Auch wenn Herr Andreas Heinz seit einem Sturz im Rollstuhl sitzt, hindert ihn das nicht daran, in Jackett und Bügelfalte zum Interview zu erscheinen. Sein Sohn Viktor ist ihm an diesem Vormittag behilflich.

Seine Eltern wurden 1929 von Saradow an der schönen Wolga nach Omsk in Sibirien ausgesiedelt. 

Herr Heinz ist 1932 geboren, in Omsk aufgewachsen und zur Schule gegangen. Bereits als Schüler betätigte er sich als Bauarbeiter.

Mit 23 Jahren kam er zum Militär, wo er dreieinhalb Jahre in Königsberg, Kaliningrad diente. Später hat er sich bei der Miliz in Omsk bewährt. Doch wenn er sich als Wolgadeutscher outete, wurde er als Staatsfeind betrachtet und behandelt, dann war der Job weg.  

Er heiratete in Kirgisien, wo auch die ersten zwei Söhne zur Welt kamen.  

Herr Heinz schwärmt davon, 64 Jahre lang einen „eigenen“ Führerschein „für alles“, besessen zu haben, den er noch in Russland machte. Er ist Laster gefahren, Bus, Taxi und natürlich privat. Ein echter Autofreak. Lächelnd sagt er, „ohne Auto waren wir nix!“ Heute lässt er sich bequem überall hinfahren.

Die nächste Etappe, um der Einreise nach Deutschland näher zu kommen, war Estland. Endlich in Deutschland angekommen, folgten verschiedene Durchgangslager, wie Friedland usw..

Schließlich war 1987 endlich die vorletzte Station erreicht, das Übergangswohnheim in der Braike. Bereits nach 6 Monaten konnte die inzwischen sechsköpfige Familie in der Mönchsstraße in der Nürtinger Altstadt eine Wohnung beziehen.  

Herr Heinz hat eine Schreinerausbildung absolviert und als Dreher gearbeitet. Bis zu seinem Rentenantritt im Jahre 1994 war er in einer großen Nürtinger Firma angestellt. 

Oh je, da fehlt ja ein Stück Mittelfinger an der rechten Hand.

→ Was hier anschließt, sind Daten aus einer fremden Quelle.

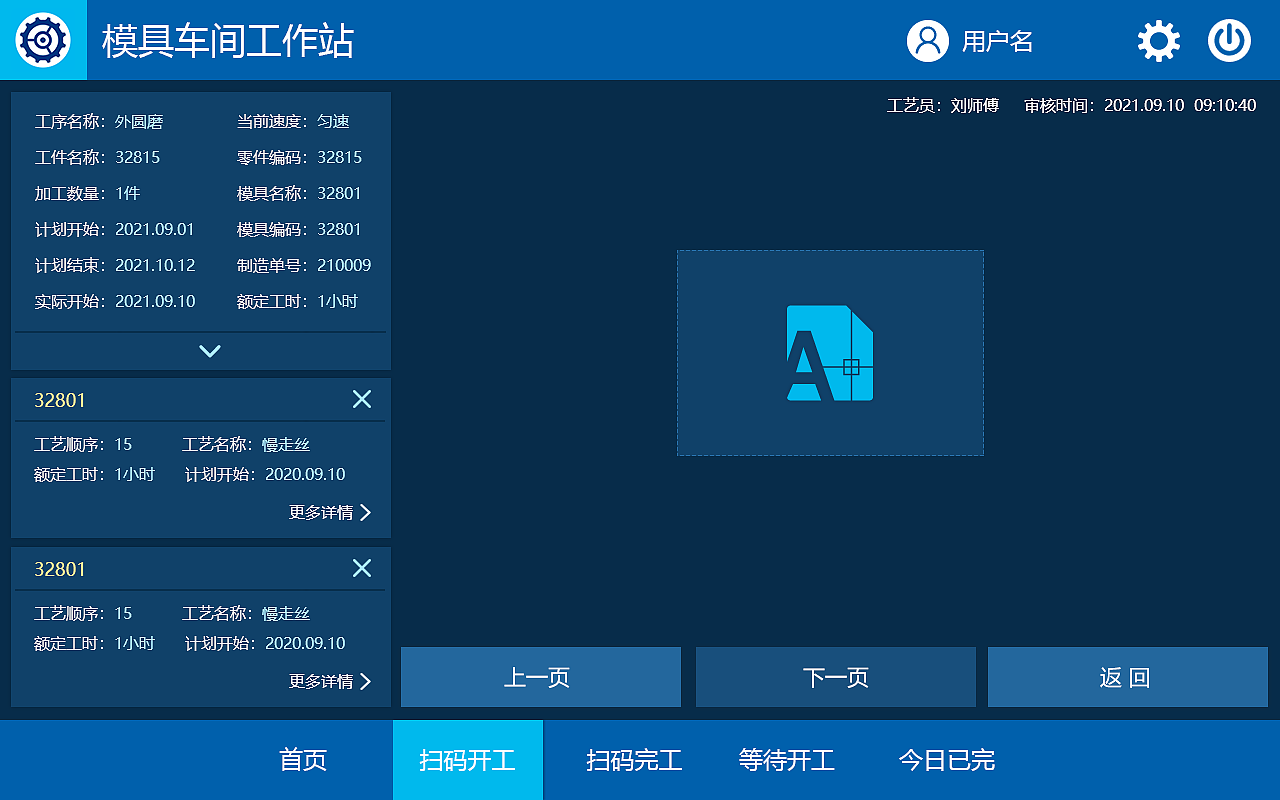The height and width of the screenshot is (800, 1280).
Task: Open the user profile icon near 用户名
Action: [928, 41]
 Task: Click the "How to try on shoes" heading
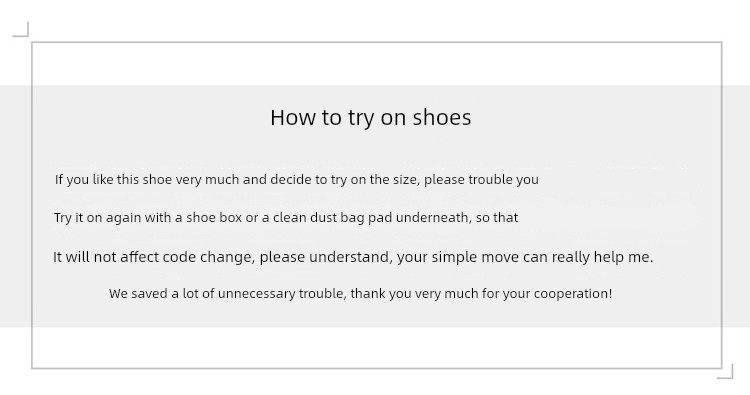371,118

Da hat Herr Heinz nicht aufgepasst, als er vor sieben (!) Jahren, im Alter von 82 Jahren mit seiner Lebensgefährtin nach Russland fuhr, auf deren Datscha eine Gartendusche baute und dabei der Säge zu nahe kam. 

Herr Heinz hat ein arbeitsreiches, erfülltes Leben gelebt. Er hat drei Söhne und eine Tochter, 11 Enkel im Alter von 13 bis 30 und sogar einen Urenkel. Da er alleine lebt, kommt morgens die Diakonie. Den großen `Rest´ erledigen abwechselnd die vier Kinder, die zum Glück alle in der näheren Umgebung wohnen. Das nennt man Familienverbund par excellence!!